While the best-known films about the post-9/11 wars in the Middle East are American productions, various other national cinematographies have responded to these conflicts, which is not surprising given the fact that international coalitions were formed to support the US military effort. However, non-American war films about these US-instigated interventions have received little attention outside their own national contexts. This volume fills in the gap in the existing war film criticism by offering insights into how the Afghanistan War (2001–2021) and the Iraq War (2003–2011) have been represented in popular and documentary filmic productions in Iraq, Afghanistan, Great Britain, Germany, Denmark, Poland, Spain, and Australia. The contributions prove the need for transnationalism as an eye-opening perspective on the war film genre by underscoring nationally-specific social, political and aesthetic differences alongside important correspondences between cultural productions across nations.

Transnational film and the US wars in Iraq and Afghanistan
will be a key resource for scholars and researchers of film studies, media and cultural studies, film history, war studies, literary criticism and sociology. It was originally published as a special issue of Journal of War & Culture Studies.

About the authors:
Marzena Sokołowska-Paryż is Associate Professor of British Literature at the Institute of English Studies, University of Warsaw.

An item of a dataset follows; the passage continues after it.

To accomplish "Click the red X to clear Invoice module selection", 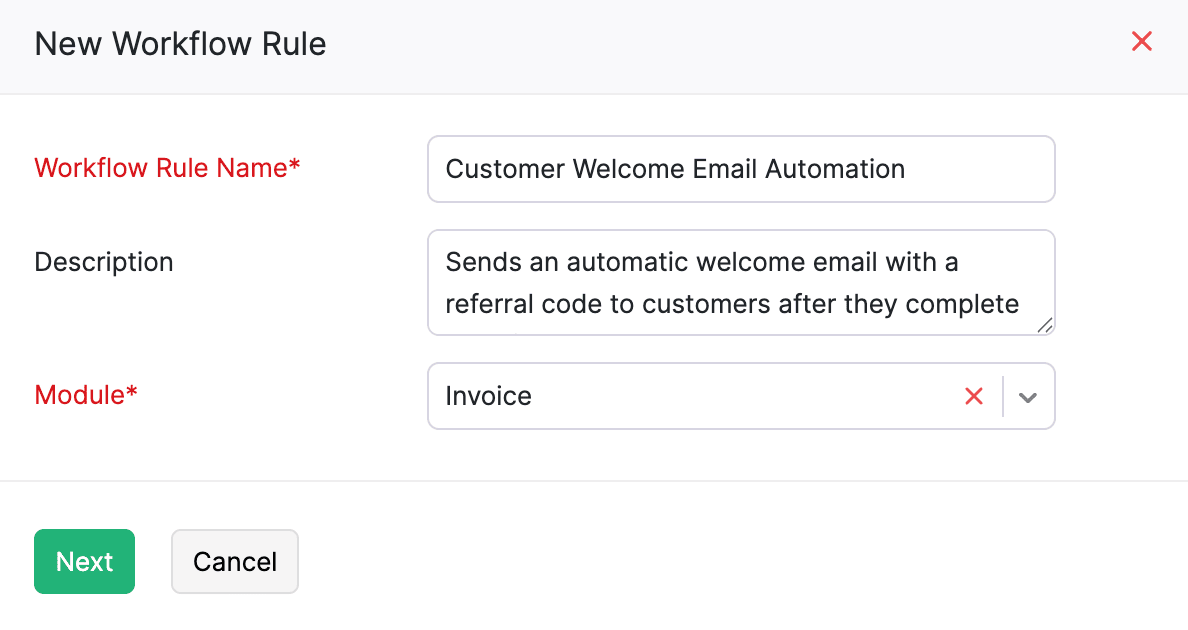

She is the author of Reimagining the War Memorial, Reinterpreting the Great War: The Formats of British Commemorative Fiction (2012) and The Myth of War in British and Polish Poetry, 1939-1945 (2002), and co-editor of The Great War in Post-Memory Literature and Film (2014) and The Enemy in Contemporary Film (2018).
Marek Paryż is Associate Professor of American Literature at the Institute of English Studies, University of Warsaw. His current research focuses on the Western across narrative arts, and he has co-edited The Western in the Global Literary Imagination (2022).